Required action: Scan the listing below. Copy each line that contains "avatar".

Study material:
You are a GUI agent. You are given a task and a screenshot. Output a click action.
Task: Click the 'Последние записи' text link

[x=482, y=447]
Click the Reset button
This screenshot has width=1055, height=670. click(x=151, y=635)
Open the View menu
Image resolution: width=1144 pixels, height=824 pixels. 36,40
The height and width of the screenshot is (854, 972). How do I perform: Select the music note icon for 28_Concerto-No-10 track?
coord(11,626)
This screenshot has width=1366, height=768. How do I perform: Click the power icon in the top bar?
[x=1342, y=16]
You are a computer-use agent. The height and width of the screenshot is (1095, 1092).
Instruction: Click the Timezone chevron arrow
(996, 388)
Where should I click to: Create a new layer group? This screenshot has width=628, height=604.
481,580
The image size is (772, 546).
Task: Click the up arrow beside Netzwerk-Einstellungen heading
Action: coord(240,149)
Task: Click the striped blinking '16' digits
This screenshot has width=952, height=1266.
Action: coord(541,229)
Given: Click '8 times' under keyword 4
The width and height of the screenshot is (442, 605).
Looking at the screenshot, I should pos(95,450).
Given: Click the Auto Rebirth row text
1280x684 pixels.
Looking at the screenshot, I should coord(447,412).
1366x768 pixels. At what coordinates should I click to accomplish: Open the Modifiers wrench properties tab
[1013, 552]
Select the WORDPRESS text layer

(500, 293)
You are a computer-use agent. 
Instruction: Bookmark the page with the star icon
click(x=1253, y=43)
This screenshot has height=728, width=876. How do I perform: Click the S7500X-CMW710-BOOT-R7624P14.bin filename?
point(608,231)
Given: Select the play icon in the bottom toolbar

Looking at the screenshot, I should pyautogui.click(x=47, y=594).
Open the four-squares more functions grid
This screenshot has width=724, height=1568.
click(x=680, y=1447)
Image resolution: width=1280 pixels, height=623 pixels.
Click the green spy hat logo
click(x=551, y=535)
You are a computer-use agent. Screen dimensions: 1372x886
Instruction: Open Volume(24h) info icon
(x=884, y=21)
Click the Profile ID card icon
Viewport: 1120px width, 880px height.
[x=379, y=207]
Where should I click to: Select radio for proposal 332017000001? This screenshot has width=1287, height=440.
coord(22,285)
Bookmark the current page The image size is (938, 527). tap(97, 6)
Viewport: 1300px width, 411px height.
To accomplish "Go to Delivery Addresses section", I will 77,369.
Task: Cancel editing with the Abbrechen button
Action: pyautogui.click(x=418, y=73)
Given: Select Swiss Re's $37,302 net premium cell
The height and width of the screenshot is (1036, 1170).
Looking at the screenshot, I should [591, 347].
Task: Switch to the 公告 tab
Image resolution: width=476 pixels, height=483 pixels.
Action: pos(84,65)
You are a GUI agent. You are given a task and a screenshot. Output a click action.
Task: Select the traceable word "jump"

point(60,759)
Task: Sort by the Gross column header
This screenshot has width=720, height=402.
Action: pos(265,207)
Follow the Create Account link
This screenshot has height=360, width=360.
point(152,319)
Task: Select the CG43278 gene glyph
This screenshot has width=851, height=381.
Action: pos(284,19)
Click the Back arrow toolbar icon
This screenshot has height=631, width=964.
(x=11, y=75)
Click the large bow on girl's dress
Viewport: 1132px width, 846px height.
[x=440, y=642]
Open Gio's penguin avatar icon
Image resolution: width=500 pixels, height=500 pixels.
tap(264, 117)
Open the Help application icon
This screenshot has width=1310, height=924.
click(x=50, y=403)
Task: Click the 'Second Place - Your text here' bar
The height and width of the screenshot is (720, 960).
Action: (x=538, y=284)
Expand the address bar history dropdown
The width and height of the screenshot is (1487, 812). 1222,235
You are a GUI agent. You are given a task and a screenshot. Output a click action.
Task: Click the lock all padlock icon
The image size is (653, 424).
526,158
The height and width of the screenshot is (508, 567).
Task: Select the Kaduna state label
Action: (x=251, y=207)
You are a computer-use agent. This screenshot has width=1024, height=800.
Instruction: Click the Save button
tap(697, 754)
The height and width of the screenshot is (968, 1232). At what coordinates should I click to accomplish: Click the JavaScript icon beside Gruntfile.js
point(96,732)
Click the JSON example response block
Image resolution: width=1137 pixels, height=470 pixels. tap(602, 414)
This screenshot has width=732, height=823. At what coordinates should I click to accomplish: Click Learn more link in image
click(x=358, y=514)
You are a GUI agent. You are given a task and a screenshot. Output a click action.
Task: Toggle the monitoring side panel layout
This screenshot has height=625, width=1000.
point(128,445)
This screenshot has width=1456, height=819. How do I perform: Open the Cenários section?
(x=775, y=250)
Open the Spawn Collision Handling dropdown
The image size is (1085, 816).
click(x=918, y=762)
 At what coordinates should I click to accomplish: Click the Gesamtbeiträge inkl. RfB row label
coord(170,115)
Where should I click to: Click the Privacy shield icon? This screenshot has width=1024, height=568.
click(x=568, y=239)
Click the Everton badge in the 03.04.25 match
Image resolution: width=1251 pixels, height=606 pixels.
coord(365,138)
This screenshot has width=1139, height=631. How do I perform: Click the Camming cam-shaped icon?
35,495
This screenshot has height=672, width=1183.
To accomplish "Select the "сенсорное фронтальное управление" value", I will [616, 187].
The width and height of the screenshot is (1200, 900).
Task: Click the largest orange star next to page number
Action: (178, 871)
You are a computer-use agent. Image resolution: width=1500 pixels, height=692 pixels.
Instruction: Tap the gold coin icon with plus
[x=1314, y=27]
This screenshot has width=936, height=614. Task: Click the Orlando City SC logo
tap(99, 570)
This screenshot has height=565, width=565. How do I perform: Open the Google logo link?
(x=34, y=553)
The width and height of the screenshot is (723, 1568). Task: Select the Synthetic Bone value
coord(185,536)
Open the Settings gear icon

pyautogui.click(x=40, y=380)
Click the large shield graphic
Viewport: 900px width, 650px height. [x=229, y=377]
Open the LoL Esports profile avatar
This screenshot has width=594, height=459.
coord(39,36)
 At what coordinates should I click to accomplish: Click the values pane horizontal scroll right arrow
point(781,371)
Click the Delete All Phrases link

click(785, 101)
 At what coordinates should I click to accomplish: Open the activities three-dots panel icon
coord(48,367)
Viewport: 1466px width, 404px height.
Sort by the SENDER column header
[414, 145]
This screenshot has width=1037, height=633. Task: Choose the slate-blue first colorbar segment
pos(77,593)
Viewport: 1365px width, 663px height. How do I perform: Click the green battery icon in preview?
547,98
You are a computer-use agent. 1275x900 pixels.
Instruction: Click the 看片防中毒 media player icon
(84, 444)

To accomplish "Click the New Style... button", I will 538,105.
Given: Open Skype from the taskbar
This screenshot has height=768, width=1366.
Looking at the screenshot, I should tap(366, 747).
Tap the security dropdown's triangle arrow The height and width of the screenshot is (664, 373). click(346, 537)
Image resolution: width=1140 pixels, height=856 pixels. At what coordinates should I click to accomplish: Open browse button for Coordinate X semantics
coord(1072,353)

Exercise answer:
Open Gio's penguin avatar icon
Open the LoL Esports profile avatar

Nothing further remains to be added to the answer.